**Exercise requirements:** Extract the complete data exactly as given.

**Extracted material:**
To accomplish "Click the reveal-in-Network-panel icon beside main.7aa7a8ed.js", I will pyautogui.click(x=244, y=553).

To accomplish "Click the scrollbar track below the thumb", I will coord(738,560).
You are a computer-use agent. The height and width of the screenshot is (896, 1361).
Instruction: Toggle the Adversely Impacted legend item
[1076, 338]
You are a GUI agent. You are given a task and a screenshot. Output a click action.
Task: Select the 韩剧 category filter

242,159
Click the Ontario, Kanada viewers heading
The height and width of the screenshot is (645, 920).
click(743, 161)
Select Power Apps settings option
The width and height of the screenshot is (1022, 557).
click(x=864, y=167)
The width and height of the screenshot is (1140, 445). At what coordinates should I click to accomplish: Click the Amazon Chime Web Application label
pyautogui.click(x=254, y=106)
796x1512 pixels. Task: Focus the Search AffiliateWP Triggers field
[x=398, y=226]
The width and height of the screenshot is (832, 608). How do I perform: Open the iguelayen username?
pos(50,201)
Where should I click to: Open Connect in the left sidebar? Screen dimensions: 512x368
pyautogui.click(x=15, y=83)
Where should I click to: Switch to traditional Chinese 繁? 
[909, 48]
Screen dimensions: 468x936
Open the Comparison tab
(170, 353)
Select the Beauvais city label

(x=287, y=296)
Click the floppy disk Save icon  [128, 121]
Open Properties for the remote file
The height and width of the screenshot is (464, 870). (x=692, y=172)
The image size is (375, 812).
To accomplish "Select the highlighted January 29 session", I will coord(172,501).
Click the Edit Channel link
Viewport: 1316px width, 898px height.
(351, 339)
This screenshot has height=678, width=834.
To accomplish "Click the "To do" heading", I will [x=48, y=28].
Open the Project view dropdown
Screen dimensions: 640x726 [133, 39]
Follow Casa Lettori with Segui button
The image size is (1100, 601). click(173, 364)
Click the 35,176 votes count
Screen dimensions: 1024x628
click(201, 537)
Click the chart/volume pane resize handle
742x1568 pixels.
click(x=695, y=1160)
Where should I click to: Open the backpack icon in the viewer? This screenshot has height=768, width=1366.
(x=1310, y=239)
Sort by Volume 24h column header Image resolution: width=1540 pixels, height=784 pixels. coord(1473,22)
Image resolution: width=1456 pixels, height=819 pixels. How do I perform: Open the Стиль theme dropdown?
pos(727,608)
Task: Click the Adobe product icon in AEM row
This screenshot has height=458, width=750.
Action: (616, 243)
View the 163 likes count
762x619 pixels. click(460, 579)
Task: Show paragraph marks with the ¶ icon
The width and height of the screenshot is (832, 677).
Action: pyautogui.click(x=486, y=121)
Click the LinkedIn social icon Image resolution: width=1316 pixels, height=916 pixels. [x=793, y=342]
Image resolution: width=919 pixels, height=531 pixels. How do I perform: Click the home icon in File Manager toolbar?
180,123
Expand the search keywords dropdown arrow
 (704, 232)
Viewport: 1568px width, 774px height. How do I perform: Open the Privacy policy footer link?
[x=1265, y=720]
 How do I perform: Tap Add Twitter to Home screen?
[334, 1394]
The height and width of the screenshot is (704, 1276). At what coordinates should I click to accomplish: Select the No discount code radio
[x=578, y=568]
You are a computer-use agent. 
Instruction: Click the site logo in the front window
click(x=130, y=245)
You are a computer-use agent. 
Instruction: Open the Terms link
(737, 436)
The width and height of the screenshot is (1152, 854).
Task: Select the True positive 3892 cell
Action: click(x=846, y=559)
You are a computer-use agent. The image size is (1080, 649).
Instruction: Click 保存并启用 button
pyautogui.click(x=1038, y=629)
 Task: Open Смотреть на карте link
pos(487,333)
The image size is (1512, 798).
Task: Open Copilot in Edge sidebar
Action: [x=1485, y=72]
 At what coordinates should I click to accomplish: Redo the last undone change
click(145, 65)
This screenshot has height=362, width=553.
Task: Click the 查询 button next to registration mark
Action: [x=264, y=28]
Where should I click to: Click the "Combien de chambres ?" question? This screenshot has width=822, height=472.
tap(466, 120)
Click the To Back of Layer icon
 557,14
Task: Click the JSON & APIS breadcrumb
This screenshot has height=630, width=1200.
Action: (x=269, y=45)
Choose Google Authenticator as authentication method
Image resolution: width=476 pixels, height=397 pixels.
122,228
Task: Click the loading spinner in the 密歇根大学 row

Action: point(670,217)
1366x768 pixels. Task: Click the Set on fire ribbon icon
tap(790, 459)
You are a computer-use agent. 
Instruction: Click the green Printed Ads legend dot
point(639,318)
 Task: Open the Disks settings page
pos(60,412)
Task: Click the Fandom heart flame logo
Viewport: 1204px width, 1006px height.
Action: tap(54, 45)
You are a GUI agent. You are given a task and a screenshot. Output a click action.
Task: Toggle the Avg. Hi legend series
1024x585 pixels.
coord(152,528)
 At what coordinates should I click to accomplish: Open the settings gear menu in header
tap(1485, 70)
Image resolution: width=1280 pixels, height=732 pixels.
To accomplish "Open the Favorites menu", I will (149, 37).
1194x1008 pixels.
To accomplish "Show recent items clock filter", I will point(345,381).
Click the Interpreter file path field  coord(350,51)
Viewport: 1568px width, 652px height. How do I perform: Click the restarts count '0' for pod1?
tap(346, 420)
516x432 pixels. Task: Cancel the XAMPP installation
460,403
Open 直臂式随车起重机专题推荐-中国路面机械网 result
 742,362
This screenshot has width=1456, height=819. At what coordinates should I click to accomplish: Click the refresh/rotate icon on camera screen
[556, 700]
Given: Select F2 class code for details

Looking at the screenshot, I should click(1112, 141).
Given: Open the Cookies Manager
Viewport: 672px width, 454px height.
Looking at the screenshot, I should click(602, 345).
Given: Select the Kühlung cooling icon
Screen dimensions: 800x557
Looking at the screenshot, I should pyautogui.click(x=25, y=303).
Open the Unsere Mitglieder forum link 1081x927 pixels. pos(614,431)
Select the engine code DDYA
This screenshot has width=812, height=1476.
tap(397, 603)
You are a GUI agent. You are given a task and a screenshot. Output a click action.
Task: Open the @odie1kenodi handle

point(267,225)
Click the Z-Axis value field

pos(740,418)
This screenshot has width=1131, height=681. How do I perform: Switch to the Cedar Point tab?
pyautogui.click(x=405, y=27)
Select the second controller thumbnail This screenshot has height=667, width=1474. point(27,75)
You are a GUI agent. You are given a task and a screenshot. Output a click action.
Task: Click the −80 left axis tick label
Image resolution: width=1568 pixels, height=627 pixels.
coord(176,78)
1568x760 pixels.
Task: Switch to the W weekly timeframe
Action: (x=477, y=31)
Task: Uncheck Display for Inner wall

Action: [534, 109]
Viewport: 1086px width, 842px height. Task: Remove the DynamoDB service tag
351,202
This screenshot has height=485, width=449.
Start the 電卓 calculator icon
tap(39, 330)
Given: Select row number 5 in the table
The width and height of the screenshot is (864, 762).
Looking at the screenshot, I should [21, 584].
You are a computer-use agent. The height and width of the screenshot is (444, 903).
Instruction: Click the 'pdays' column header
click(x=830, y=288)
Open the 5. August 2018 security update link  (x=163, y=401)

**Task result:**
To accomplish "Click the reveal-in-Network-panel icon beside main.7aa7a8ed.js", I will pyautogui.click(x=244, y=553).

To accomplish "Click the scrollbar track below the thumb", I will coord(738,560).
You are a computer-use agent. The height and width of the screenshot is (896, 1361).
Instruction: Toggle the Adversely Impacted legend item
[1076, 338]
You are a GUI agent. You are given a task and a screenshot. Output a click action.
Task: Select the 韩剧 category filter

242,159
Click the Ontario, Kanada viewers heading
The height and width of the screenshot is (645, 920).
click(743, 161)
Select Power Apps settings option
The width and height of the screenshot is (1022, 557).
click(x=864, y=167)
The width and height of the screenshot is (1140, 445). At what coordinates should I click to accomplish: Click the Amazon Chime Web Application label
pyautogui.click(x=254, y=106)
796x1512 pixels. Task: Focus the Search AffiliateWP Triggers field
[x=398, y=226]
The width and height of the screenshot is (832, 608). How do I perform: Open the iguelayen username?
pos(50,201)
Where should I click to: Open Connect in the left sidebar? Screen dimensions: 512x368
pyautogui.click(x=15, y=83)
Where should I click to: Switch to traditional Chinese 繁? 
[909, 48]
Screen dimensions: 468x936
Open the Comparison tab
(170, 353)
Select the Beauvais city label

(x=287, y=296)
Click the floppy disk Save icon  [128, 121]
Open Properties for the remote file
The height and width of the screenshot is (464, 870). (x=692, y=172)
The image size is (375, 812).
To accomplish "Select the highlighted January 29 session", I will coord(172,501).
Click the Edit Channel link
Viewport: 1316px width, 898px height.
(351, 339)
This screenshot has height=678, width=834.
To accomplish "Click the "To do" heading", I will [x=48, y=28].
Open the Project view dropdown
Screen dimensions: 640x726 [133, 39]
Follow Casa Lettori with Segui button
The image size is (1100, 601). click(173, 364)
Click the 35,176 votes count
Screen dimensions: 1024x628
click(201, 537)
Click the chart/volume pane resize handle
742x1568 pixels.
click(x=695, y=1160)
Where should I click to: Open the backpack icon in the viewer? This screenshot has height=768, width=1366.
(x=1310, y=239)
Sort by Volume 24h column header Image resolution: width=1540 pixels, height=784 pixels. coord(1473,22)
Image resolution: width=1456 pixels, height=819 pixels. How do I perform: Open the Стиль theme dropdown?
pos(727,608)
Task: Click the Adobe product icon in AEM row
This screenshot has height=458, width=750.
Action: (616, 243)
View the 163 likes count
762x619 pixels. click(460, 579)
Task: Show paragraph marks with the ¶ icon
The width and height of the screenshot is (832, 677).
Action: pyautogui.click(x=486, y=121)
Click the LinkedIn social icon Image resolution: width=1316 pixels, height=916 pixels. [x=793, y=342]
Image resolution: width=919 pixels, height=531 pixels. How do I perform: Click the home icon in File Manager toolbar?
180,123
Expand the search keywords dropdown arrow
 (704, 232)
Viewport: 1568px width, 774px height. How do I perform: Open the Privacy policy footer link?
[x=1265, y=720]
 How do I perform: Tap Add Twitter to Home screen?
[334, 1394]
The height and width of the screenshot is (704, 1276). At what coordinates should I click to accomplish: Select the No discount code radio
[x=578, y=568]
You are a computer-use agent. 
Instruction: Click the site logo in the front window
click(x=130, y=245)
You are a computer-use agent. 
Instruction: Open the Terms link
(737, 436)
The width and height of the screenshot is (1152, 854).
Task: Select the True positive 3892 cell
Action: click(x=846, y=559)
You are a computer-use agent. The image size is (1080, 649).
Instruction: Click 保存并启用 button
pyautogui.click(x=1038, y=629)
 Task: Open Смотреть на карте link
pos(487,333)
The image size is (1512, 798).
Task: Open Copilot in Edge sidebar
Action: [x=1485, y=72]
 At what coordinates should I click to accomplish: Redo the last undone change
click(145, 65)
This screenshot has height=362, width=553.
Task: Click the 查询 button next to registration mark
Action: [x=264, y=28]
Where should I click to: Click the "Combien de chambres ?" question? This screenshot has width=822, height=472.
tap(466, 120)
Click the To Back of Layer icon
 557,14
Task: Click the JSON & APIS breadcrumb
This screenshot has height=630, width=1200.
Action: (x=269, y=45)
Choose Google Authenticator as authentication method
Image resolution: width=476 pixels, height=397 pixels.
122,228
Task: Click the loading spinner in the 密歇根大学 row

Action: point(670,217)
1366x768 pixels. Task: Click the Set on fire ribbon icon
tap(790, 459)
You are a computer-use agent. 
Instruction: Click the green Printed Ads legend dot
point(639,318)
 Task: Open the Disks settings page
pos(60,412)
Task: Click the Fandom heart flame logo
Viewport: 1204px width, 1006px height.
Action: tap(54, 45)
You are a GUI agent. You are given a task and a screenshot. Output a click action.
Task: Toggle the Avg. Hi legend series
1024x585 pixels.
coord(152,528)
 At what coordinates should I click to accomplish: Open the settings gear menu in header
tap(1485, 70)
Image resolution: width=1280 pixels, height=732 pixels.
To accomplish "Open the Favorites menu", I will (149, 37).
1194x1008 pixels.
To accomplish "Show recent items clock filter", I will point(345,381).
Click the Interpreter file path field  coord(350,51)
Viewport: 1568px width, 652px height. How do I perform: Click the restarts count '0' for pod1?
tap(346, 420)
516x432 pixels. Task: Cancel the XAMPP installation
460,403
Open 直臂式随车起重机专题推荐-中国路面机械网 result
 742,362
This screenshot has width=1456, height=819. At what coordinates should I click to accomplish: Click the refresh/rotate icon on camera screen
[556, 700]
Given: Select F2 class code for details

Looking at the screenshot, I should click(1112, 141).
Given: Open the Cookies Manager
Viewport: 672px width, 454px height.
Looking at the screenshot, I should click(602, 345).
Given: Select the Kühlung cooling icon
Screen dimensions: 800x557
Looking at the screenshot, I should pyautogui.click(x=25, y=303).
Open the Unsere Mitglieder forum link 1081x927 pixels. pos(614,431)
Select the engine code DDYA
This screenshot has width=812, height=1476.
tap(397, 603)
You are a GUI agent. You are given a task and a screenshot. Output a click action.
Task: Open the @odie1kenodi handle

point(267,225)
Click the Z-Axis value field

pos(740,418)
This screenshot has width=1131, height=681. How do I perform: Switch to the Cedar Point tab?
pyautogui.click(x=405, y=27)
Select the second controller thumbnail This screenshot has height=667, width=1474. point(27,75)
You are a GUI agent. You are given a task and a screenshot. Output a click action.
Task: Click the −80 left axis tick label
Image resolution: width=1568 pixels, height=627 pixels.
coord(176,78)
1568x760 pixels.
Task: Switch to the W weekly timeframe
Action: (x=477, y=31)
Task: Uncheck Display for Inner wall

Action: [534, 109]
Viewport: 1086px width, 842px height. Task: Remove the DynamoDB service tag
351,202
This screenshot has height=485, width=449.
Start the 電卓 calculator icon
tap(39, 330)
Given: Select row number 5 in the table
The width and height of the screenshot is (864, 762).
Looking at the screenshot, I should [21, 584].
You are a computer-use agent. The height and width of the screenshot is (444, 903).
Instruction: Click the 'pdays' column header
click(x=830, y=288)
Open the 5. August 2018 security update link  (x=163, y=401)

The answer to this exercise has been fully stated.